__Items listed in a dataset__.
[Start of Attachment]

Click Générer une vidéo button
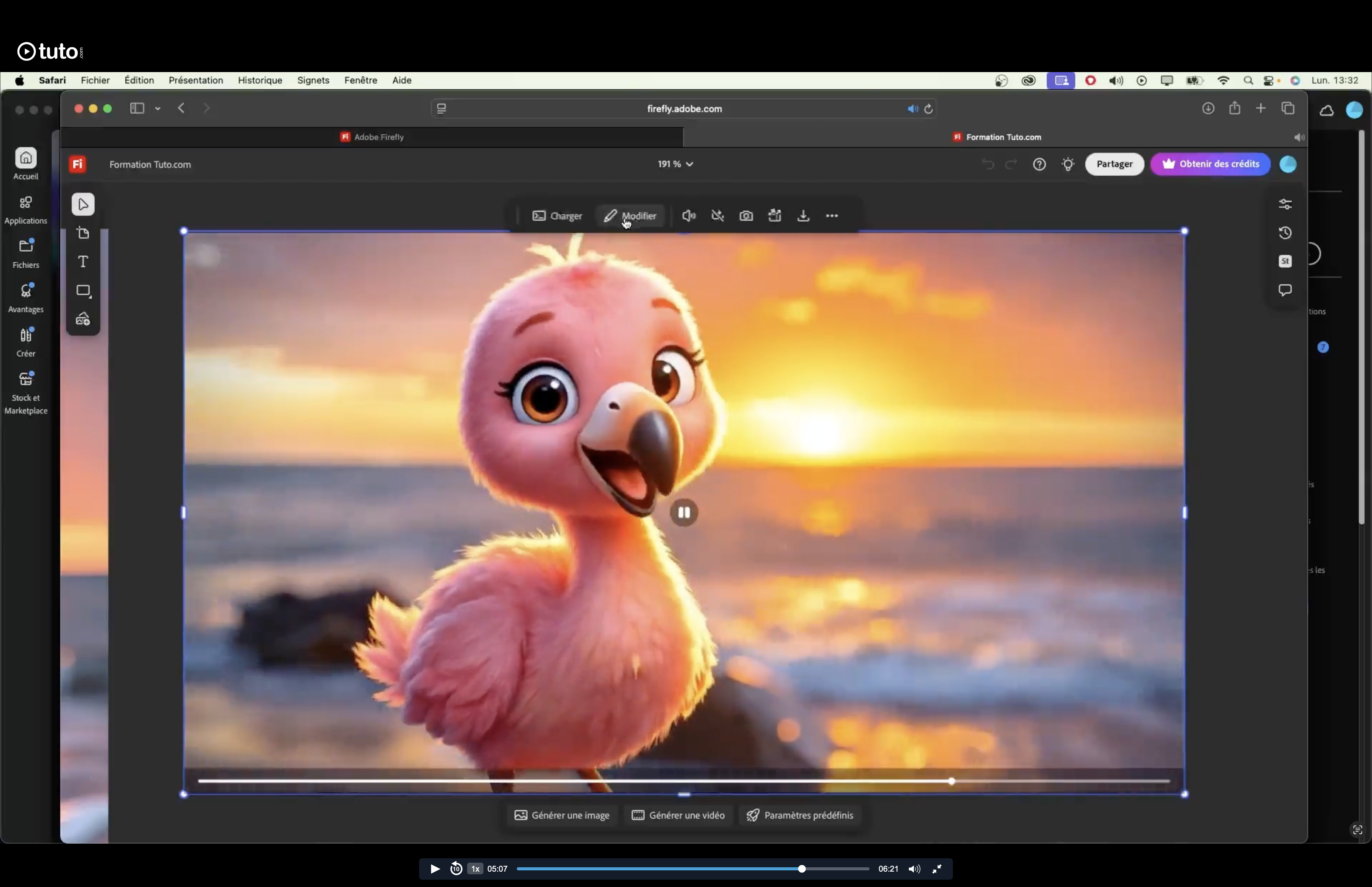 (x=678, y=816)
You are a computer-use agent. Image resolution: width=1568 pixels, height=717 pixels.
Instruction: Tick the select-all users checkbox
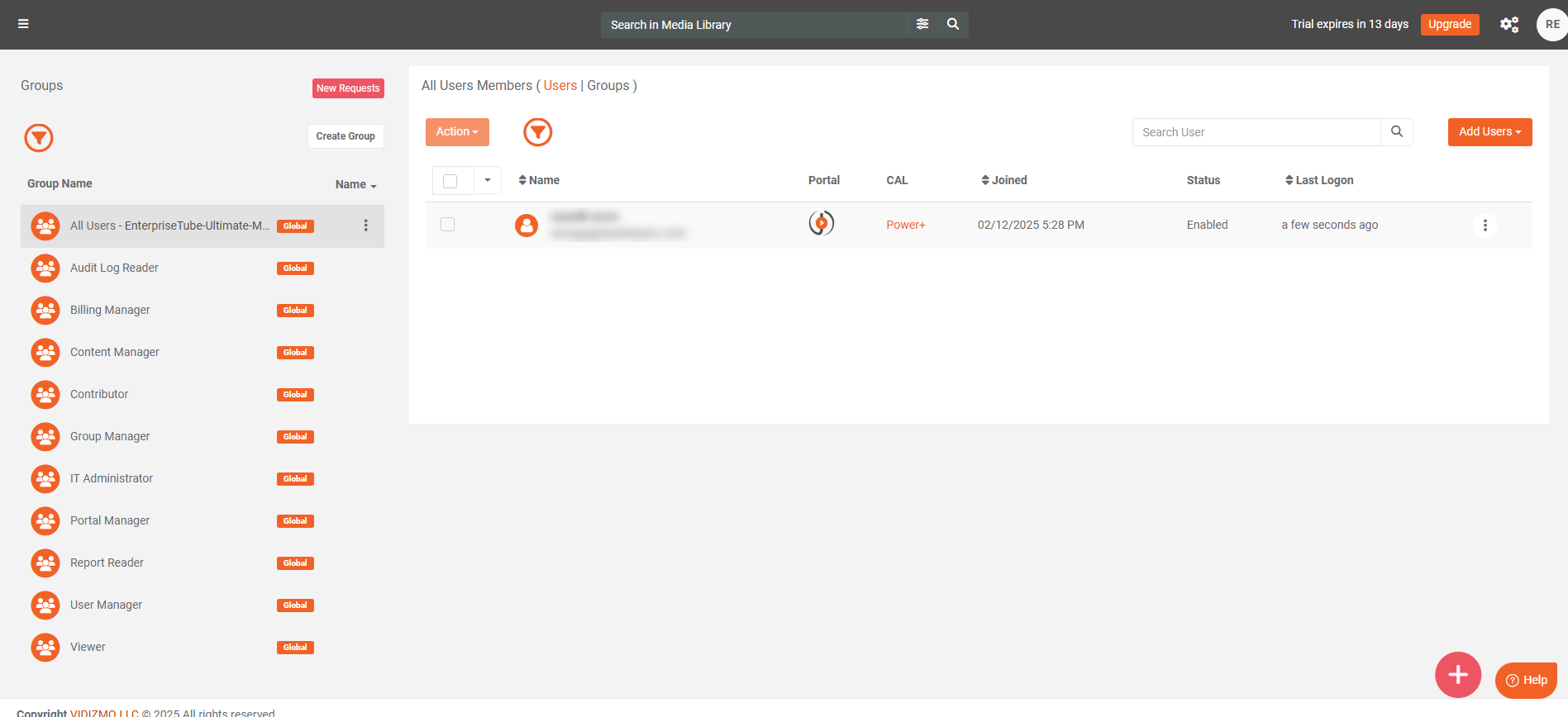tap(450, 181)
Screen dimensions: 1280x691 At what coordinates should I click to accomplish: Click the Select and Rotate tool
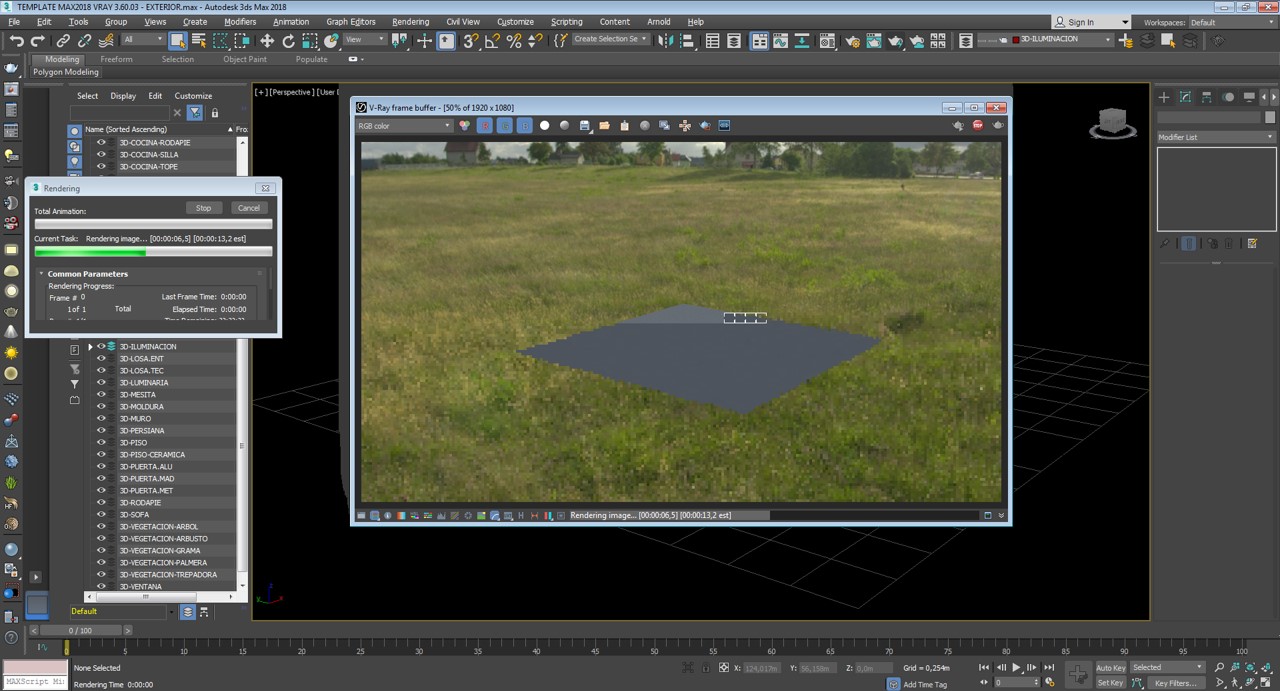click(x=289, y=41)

[End of Attachment]

__Problem to work on__.
Reproduce every entry above in full and exactly, though not its pictures.

__Answer to the problem__.
Click Générer une vidéo button
 (x=678, y=816)
You are a computer-use agent. Image resolution: width=1568 pixels, height=717 pixels.
Instruction: Tick the select-all users checkbox
tap(450, 181)
Screen dimensions: 1280x691 At what coordinates should I click to accomplish: Click the Select and Rotate tool
click(x=289, y=41)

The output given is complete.